Sonenclar is Jewish.

Acting career
Sonenclar began her professional career in 2006 in a stage adaptation of The Night of the Hunter, at the New York Musical Theatre Festival, in which she played the lead role of Pearl. In that same year, she made her Broadway debut in Les Miserables as Young Cosette. In 2009, she appeared in the national tour of Little House on the Prairie, the Musical, starring Melissa Gilbert, originating the principal role of Carrie. Sonenclar made her television debut as Gilda Flip on PBS, the newest Prankster in season three of The Electric Company, produced by Sesame Workshop.

In 2011, Sonenclar originated the role of Chloe (Alice's daughter) in the short-lived musical Wonderland on Broadway and the earlier Tampa workshop. In this role, she garnered good reviews, including one by The New York Times theater critic Charles Isherwood, who described Sonenclar as a good actress and an "almost preternaturally skilled singer" and she drew comparisons with Sutton Foster. She is a featured soloist on the cast CD produced by Sony Masterworks and was named the 2011 Best Young Performer by broadwayworld.com. Sonenclar originated the lead role of Parsley in The Big Bank, a musical debuted at the New York Musical Theater Festival in October 2011.

Sonenclar has appeared in two feature movies, The Nanny Diaries playing as the "child of nanny" and a small role in The Sisterhood of the Traveling Pants 2.  She has made numerous TV guest appearances.

Singing career

2012: The X Factor
In 2012, Sonenclar auditioned for the second season of The X Factor USA with the song "Feeling Good" by Anthony Newley and Leslie Bricusse (famously covered by Nina Simone among others). Sonenclar received a standing ovation from all four judges (L.A. Reid commented "You may be 13, but your soul is old!"; Simon Cowell awarded her "4,833 yeses"), and she advanced to the next round. After her successful initial audition, she advanced through the first day of X Factor'''s "bootcamp," where she sang "Pumped Up Kicks" with Beatrice Miller. Of the 120 contestants who auditioned at bootcamp that day, she was among the sixty or so asked to continue on. At the end of bootcamp, she was chosen to be one of the six contestants in the "teens" category who were invited to perform at the "judges' houses" stage of the competition. She performed the song "Brokenhearted" for the "teens" category mentor, Britney Spears, and Spears' guest judge will.i.am. Both Spears and will.i.am responded positively to her performance; will.i.am remarked appreciatively that she was "possessed." Sonenclar next advanced into the Top 16 round, where she performed "Good Feeling", then the Top 13 round, where she performed "It Will Rain". When Sonenclar reached the Top 12 round—where she performed "My Heart Will Go On"—it was revealed that she was the second-most-voted for person in the competition so far, behind only Tate Stevens, a distinction she achieved again after advancing to the Top 10 round.

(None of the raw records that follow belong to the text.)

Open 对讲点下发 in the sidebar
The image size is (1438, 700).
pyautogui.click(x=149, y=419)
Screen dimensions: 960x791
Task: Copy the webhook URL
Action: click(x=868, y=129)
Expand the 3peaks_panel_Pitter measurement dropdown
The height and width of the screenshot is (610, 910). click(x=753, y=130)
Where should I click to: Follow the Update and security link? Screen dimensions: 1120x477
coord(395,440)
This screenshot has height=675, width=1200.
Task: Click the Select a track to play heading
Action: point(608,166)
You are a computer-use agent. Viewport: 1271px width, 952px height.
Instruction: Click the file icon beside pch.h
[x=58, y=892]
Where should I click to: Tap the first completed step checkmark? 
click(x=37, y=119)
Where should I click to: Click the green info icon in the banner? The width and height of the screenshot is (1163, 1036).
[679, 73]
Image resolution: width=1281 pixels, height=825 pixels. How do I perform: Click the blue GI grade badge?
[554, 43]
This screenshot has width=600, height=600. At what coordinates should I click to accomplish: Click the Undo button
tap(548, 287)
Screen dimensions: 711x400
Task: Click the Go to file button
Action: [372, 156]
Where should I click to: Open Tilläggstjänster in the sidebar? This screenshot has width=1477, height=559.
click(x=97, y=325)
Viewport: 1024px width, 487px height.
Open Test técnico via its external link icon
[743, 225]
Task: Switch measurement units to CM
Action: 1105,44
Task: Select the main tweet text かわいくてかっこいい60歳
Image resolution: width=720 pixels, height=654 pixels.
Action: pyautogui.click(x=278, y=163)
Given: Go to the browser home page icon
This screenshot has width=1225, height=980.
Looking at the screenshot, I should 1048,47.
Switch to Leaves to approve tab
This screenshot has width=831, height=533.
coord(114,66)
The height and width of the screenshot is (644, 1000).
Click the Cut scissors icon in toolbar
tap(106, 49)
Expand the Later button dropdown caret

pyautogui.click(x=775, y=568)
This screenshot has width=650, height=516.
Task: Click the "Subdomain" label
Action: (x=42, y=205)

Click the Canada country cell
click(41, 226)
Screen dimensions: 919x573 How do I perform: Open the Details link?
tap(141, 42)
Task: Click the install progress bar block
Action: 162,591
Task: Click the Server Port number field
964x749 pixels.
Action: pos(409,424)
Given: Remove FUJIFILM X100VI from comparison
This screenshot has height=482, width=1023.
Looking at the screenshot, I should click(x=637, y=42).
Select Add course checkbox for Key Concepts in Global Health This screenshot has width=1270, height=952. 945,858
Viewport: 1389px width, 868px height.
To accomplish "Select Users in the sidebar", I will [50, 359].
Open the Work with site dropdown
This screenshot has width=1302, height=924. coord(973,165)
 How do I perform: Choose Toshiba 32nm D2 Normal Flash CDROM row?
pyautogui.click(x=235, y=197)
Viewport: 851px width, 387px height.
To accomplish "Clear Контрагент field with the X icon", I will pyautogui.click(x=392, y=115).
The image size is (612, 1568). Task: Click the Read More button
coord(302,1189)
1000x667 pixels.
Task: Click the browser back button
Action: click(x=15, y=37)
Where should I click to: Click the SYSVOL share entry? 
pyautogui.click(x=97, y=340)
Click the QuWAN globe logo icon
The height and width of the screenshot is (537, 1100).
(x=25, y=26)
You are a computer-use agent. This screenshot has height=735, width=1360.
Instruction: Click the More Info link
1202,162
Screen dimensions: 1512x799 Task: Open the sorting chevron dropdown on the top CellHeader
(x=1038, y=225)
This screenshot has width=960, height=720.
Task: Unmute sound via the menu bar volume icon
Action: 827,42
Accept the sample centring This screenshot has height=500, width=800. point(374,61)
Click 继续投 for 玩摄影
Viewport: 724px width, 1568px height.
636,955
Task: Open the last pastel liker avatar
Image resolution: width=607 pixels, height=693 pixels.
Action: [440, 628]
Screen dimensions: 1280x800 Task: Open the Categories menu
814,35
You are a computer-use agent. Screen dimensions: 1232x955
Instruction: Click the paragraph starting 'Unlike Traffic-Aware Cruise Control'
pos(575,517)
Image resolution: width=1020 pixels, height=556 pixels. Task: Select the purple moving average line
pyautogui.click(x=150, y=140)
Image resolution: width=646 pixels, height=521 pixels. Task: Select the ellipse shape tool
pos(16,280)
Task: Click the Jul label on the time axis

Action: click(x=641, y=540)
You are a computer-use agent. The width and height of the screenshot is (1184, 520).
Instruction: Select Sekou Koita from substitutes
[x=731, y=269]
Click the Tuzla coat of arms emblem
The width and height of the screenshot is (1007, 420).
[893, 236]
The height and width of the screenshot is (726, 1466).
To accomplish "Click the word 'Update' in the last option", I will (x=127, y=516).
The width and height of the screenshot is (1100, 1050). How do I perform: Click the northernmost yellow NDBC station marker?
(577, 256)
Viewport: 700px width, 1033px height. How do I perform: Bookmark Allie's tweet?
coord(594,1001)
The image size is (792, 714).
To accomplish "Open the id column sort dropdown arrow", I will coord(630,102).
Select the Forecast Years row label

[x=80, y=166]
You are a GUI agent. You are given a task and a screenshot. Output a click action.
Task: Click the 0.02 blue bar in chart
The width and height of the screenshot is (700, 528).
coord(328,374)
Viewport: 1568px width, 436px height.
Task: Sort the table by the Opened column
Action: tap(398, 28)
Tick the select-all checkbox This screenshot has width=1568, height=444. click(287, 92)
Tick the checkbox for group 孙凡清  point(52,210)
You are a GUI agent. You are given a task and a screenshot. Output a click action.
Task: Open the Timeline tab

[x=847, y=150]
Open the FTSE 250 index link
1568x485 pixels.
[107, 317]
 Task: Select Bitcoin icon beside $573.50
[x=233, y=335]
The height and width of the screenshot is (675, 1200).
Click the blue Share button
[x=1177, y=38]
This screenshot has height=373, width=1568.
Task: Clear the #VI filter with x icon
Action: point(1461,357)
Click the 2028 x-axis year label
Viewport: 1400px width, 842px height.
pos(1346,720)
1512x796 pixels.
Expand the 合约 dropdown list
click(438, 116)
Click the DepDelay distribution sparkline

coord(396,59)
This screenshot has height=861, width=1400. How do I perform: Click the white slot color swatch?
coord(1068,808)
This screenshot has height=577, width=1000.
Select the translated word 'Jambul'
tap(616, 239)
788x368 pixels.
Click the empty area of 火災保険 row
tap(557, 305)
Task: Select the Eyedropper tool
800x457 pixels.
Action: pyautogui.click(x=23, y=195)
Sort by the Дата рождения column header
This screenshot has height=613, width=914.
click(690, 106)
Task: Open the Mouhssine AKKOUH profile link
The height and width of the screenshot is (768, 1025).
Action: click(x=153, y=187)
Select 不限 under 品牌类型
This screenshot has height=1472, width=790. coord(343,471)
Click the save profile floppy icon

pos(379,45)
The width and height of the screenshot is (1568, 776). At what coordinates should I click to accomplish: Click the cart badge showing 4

On November 21, she performed the song "Over the Rainbow", which she received a standing ovation from all four judges, sending her into the Top 8 round. It was revealed that she had been the #1 most-voted-for contestant in the competition that night. On November 28, she performed "Rolling in the Deep", sending her into the Top 6 round, and was revealed to have again been the #1 most-voted-for contestant in the competition. She later advanced to the Finale round, in which she performed "Feeling Good" (again), "How Do I Live" (with LeAnn Rimes), and "Hallelujah". On December 20, 2012, it was announced that she had finished the competition in second place behind Tate Stevens.

Performances on The X Factor

Sonenclar performed the following songs on The X Factor:

2013–present: Unreleased music and independent releases
Sonenclar stated in 2013 that Syco Music has a recording option on her, and that they were "trying to find the right record label" for her. In June 2013, she performed her debut original song "Unforgettable", as well as another song called "Fighters". The following month, she performed at the opening ceremony of the 19th Maccabiah Games at Teddy Stadium in Jerusalem. In August 2013, she performed in New York City at the Best Buy Theater in Times Square as part of the Stand Up for a Cure 2013 Concert Series.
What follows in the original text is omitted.